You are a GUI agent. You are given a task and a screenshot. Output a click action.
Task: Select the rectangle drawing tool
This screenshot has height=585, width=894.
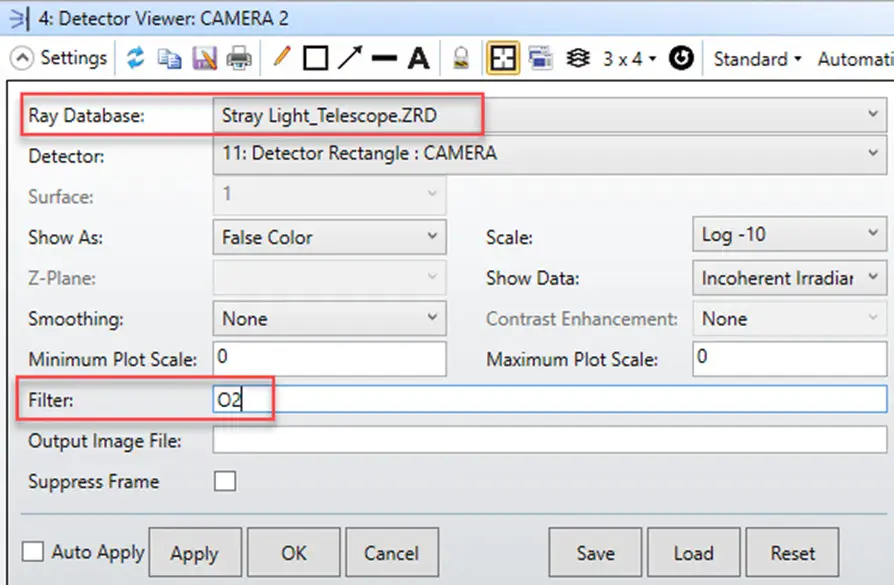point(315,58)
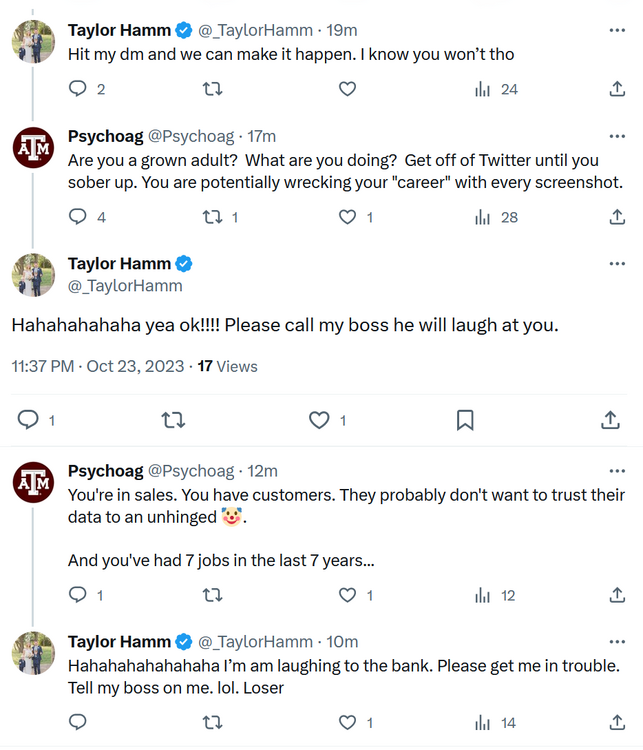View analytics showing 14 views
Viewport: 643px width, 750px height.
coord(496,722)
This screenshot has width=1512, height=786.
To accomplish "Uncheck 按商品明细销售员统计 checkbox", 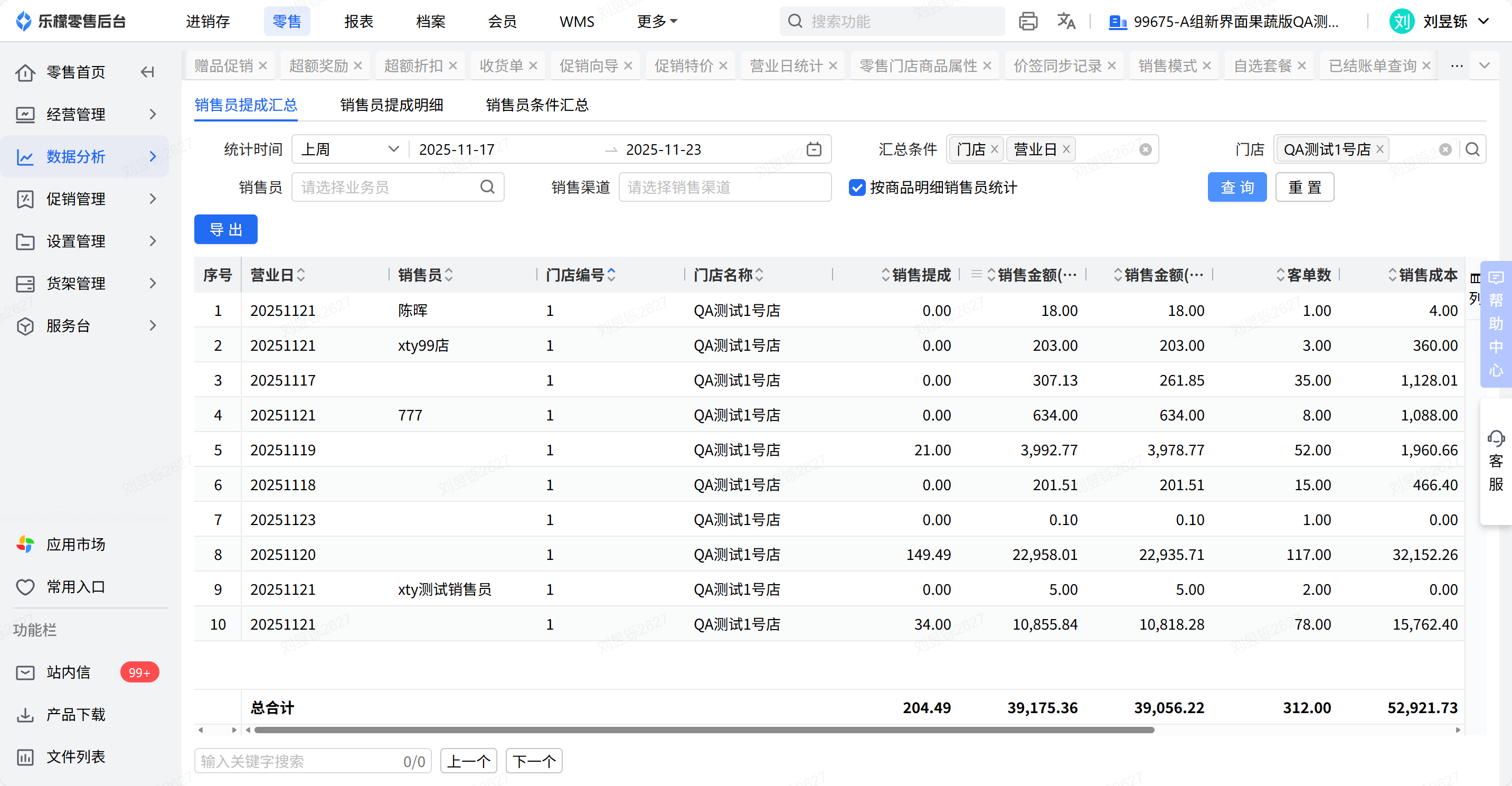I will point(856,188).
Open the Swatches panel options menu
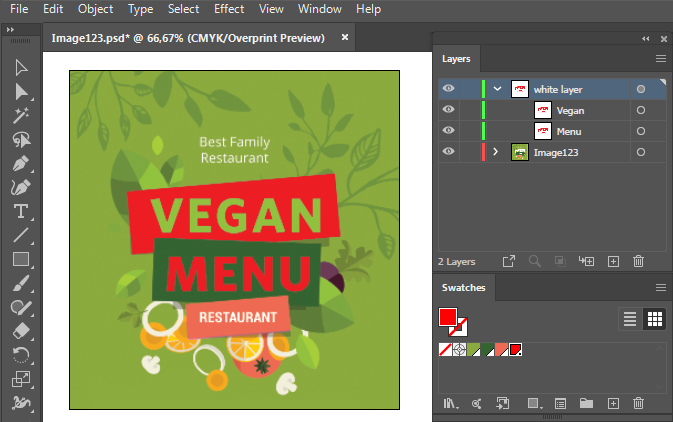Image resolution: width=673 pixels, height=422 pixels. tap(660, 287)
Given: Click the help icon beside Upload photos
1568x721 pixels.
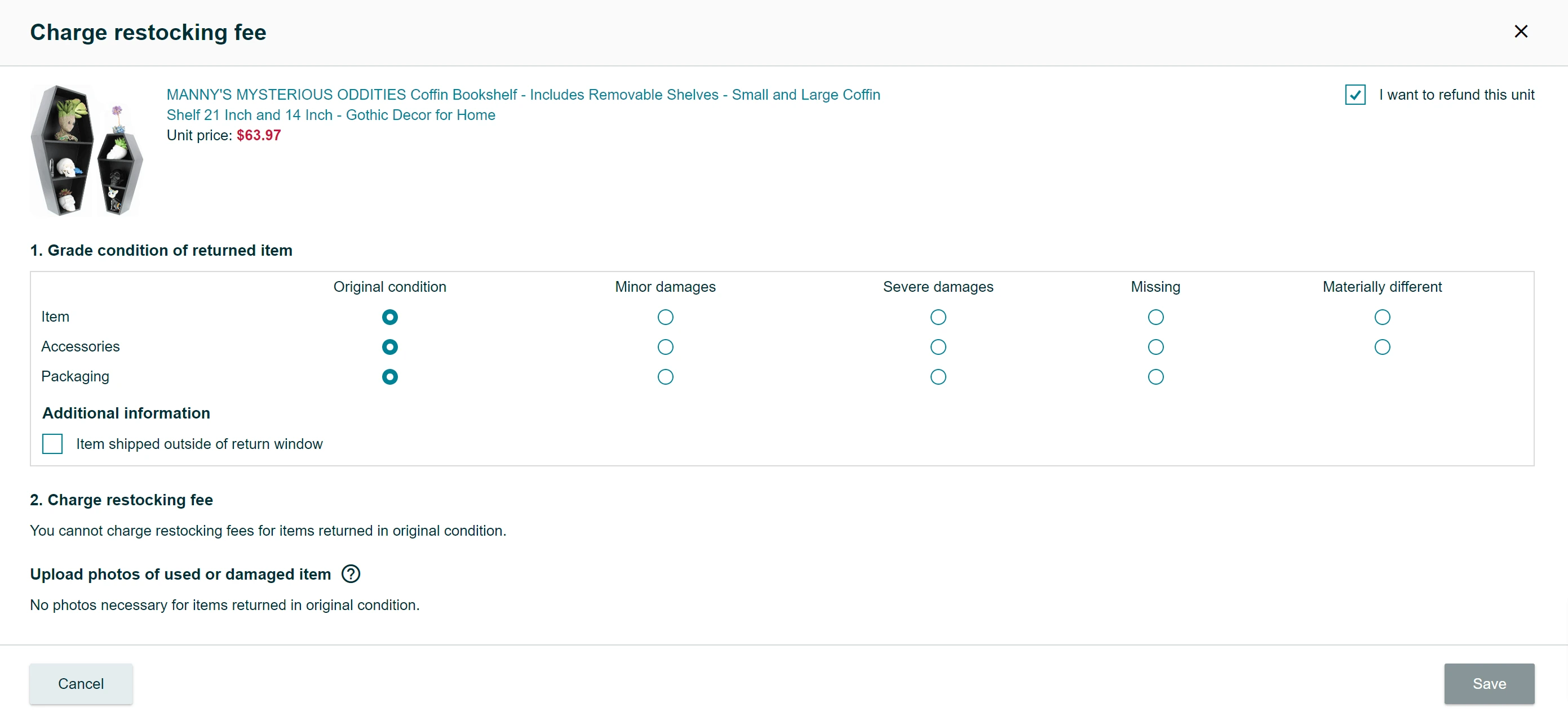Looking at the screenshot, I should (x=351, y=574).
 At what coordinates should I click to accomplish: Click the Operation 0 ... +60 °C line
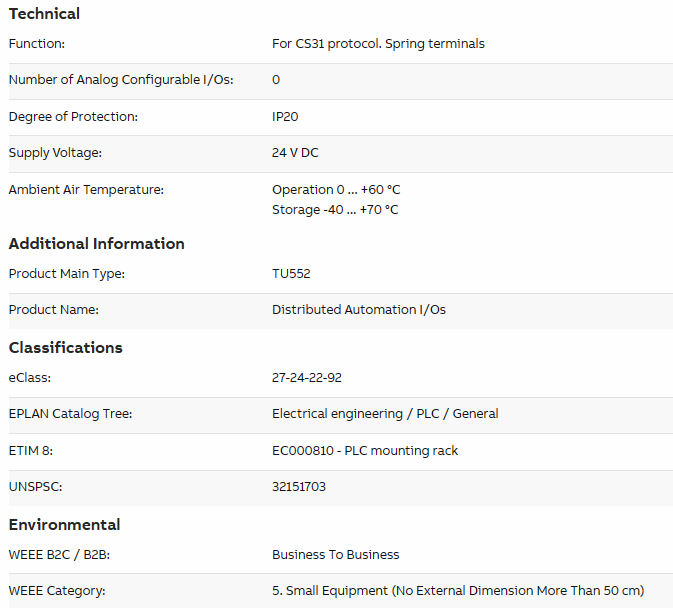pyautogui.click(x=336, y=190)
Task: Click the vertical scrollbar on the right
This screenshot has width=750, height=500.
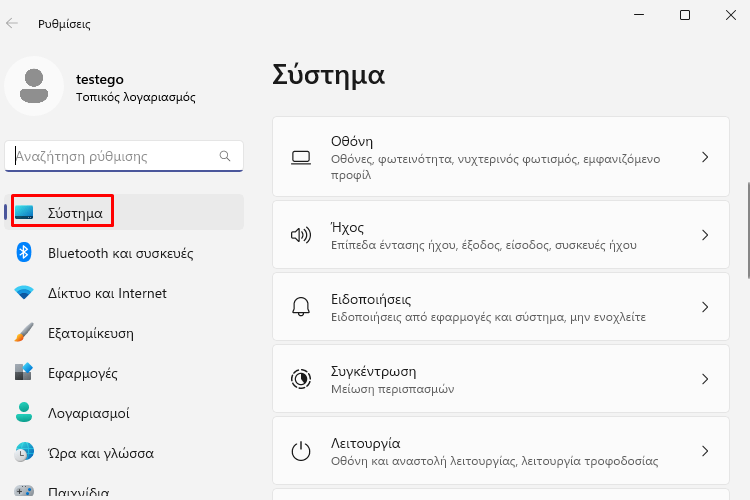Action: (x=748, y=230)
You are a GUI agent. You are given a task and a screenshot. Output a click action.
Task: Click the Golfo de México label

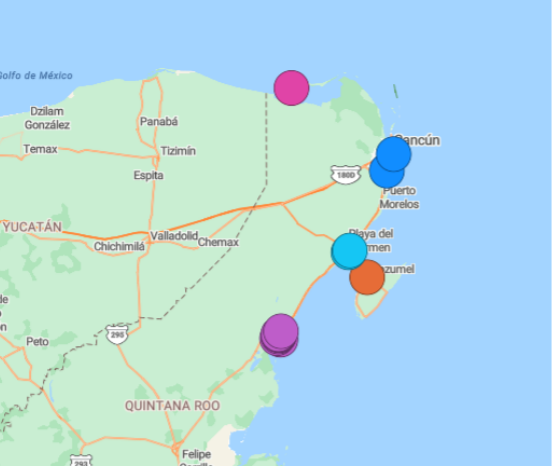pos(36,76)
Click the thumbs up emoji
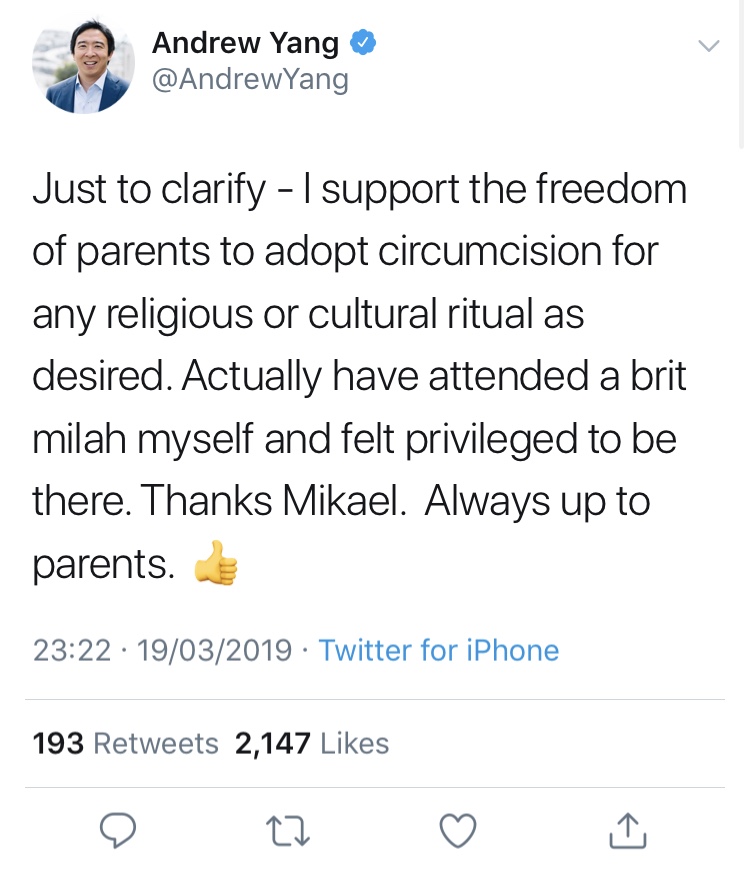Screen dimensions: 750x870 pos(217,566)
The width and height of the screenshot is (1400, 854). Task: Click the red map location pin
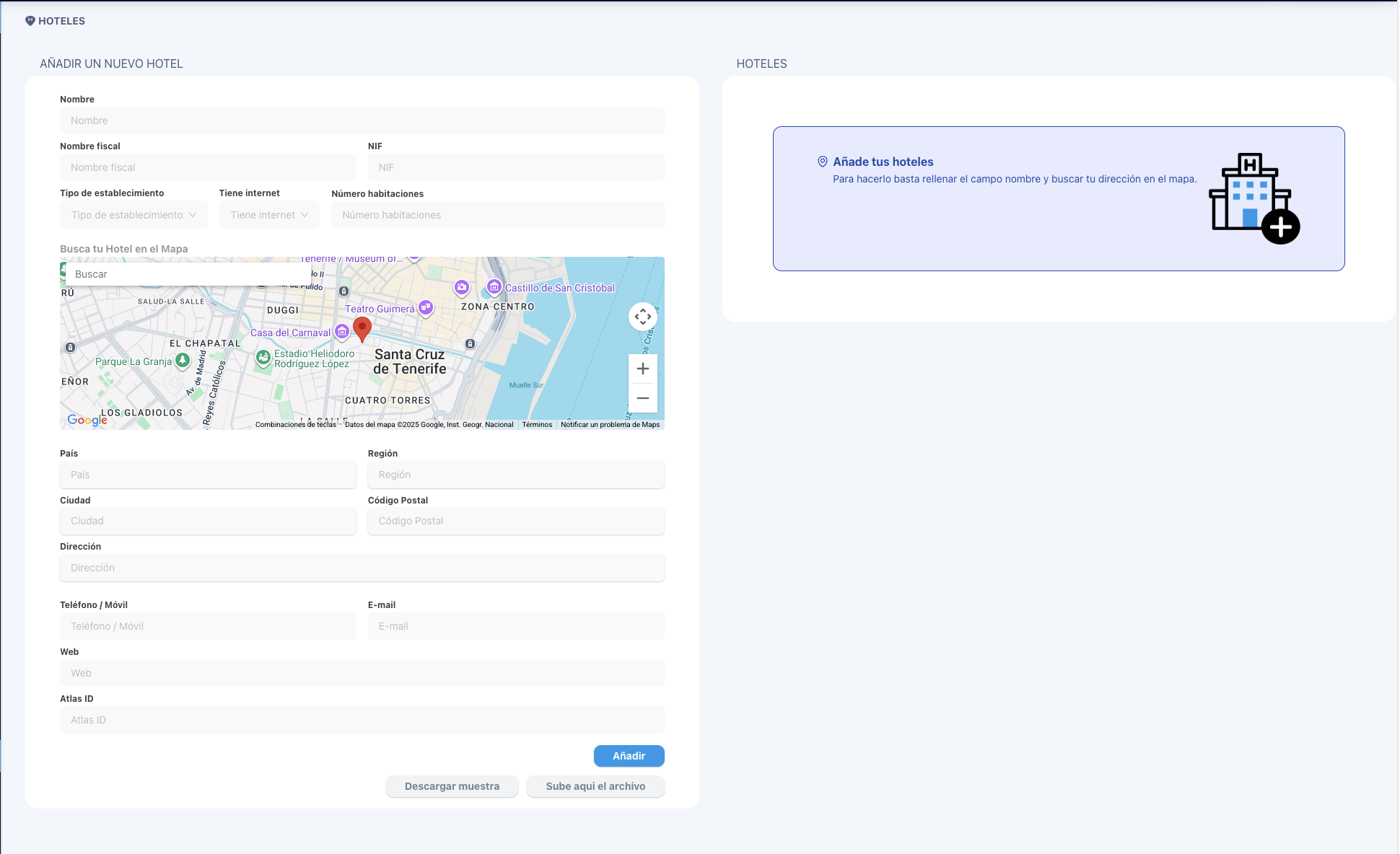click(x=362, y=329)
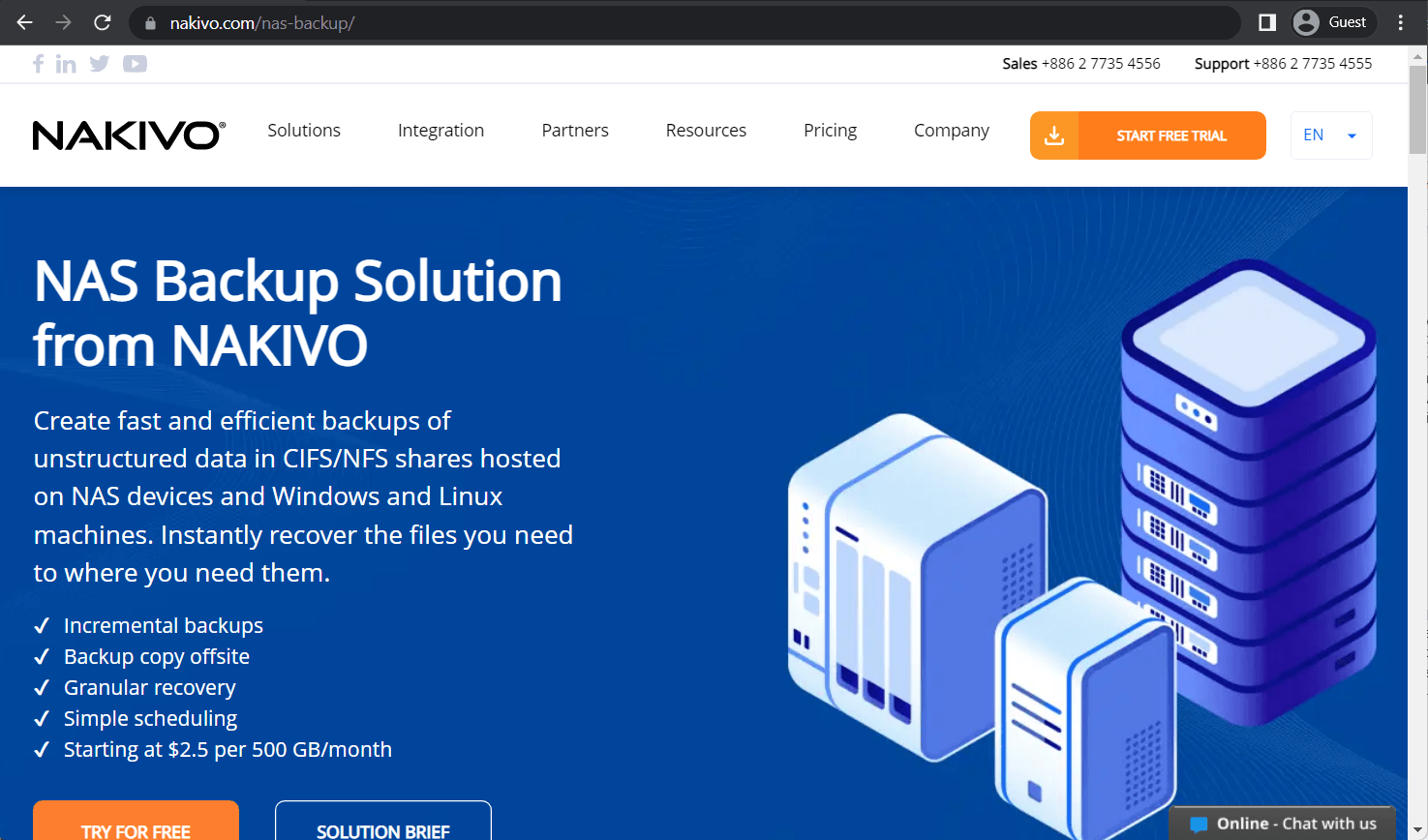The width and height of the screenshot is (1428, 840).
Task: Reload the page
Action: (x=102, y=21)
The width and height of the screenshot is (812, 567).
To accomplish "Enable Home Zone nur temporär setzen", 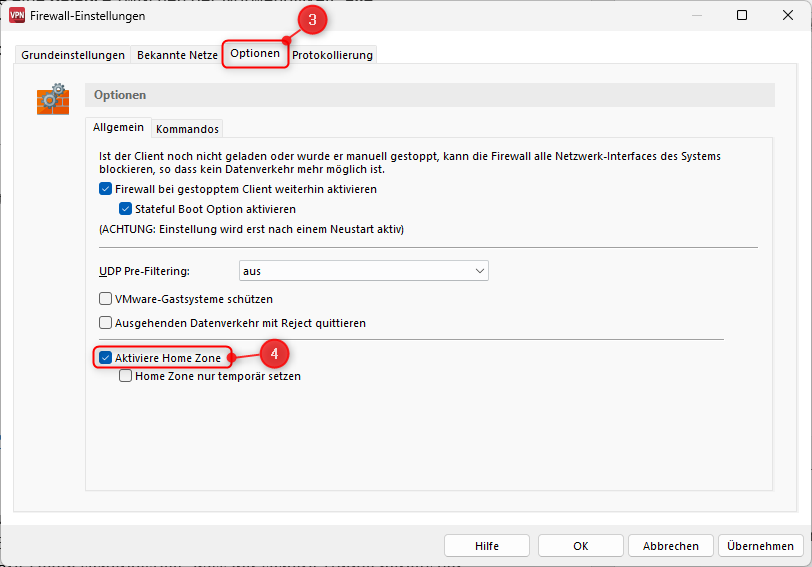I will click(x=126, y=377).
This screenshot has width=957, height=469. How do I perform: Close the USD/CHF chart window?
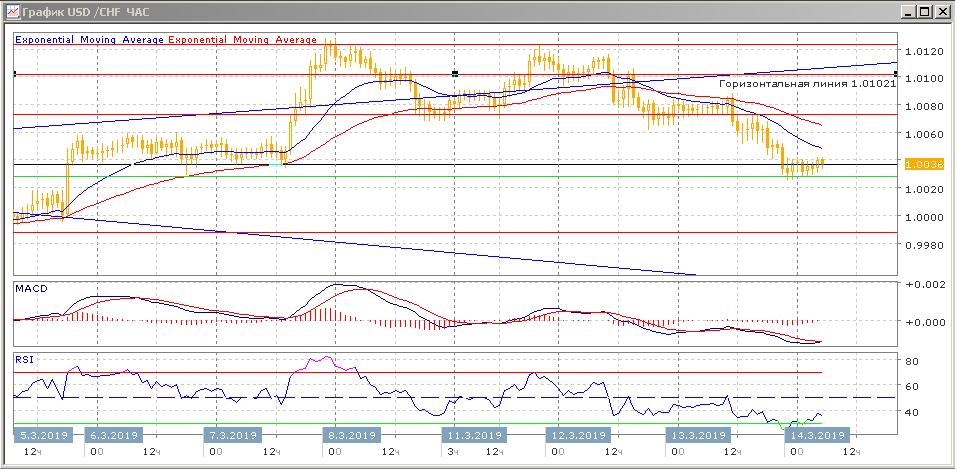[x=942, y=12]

-------

> **Written request**:
Please set down the entries above again, word for word, starting at the line containing "At what coordinates" and ending at the line containing "Screen dimensions: 750x870 pos(217,566)", leaving the pictures out of your answer.

> **The solution**:
 At what coordinates should I click to accomplish: Click the Operation 0 ... +60 °C line
pyautogui.click(x=336, y=190)
Task: Click the vertical scrollbar on the right
This screenshot has width=750, height=500.
Action: (x=748, y=230)
You are a GUI agent. You are given a task and a screenshot. Output a click action.
Task: Click the Golfo de México label

pos(36,76)
Click the thumbs up emoji
Screen dimensions: 750x870 pos(217,566)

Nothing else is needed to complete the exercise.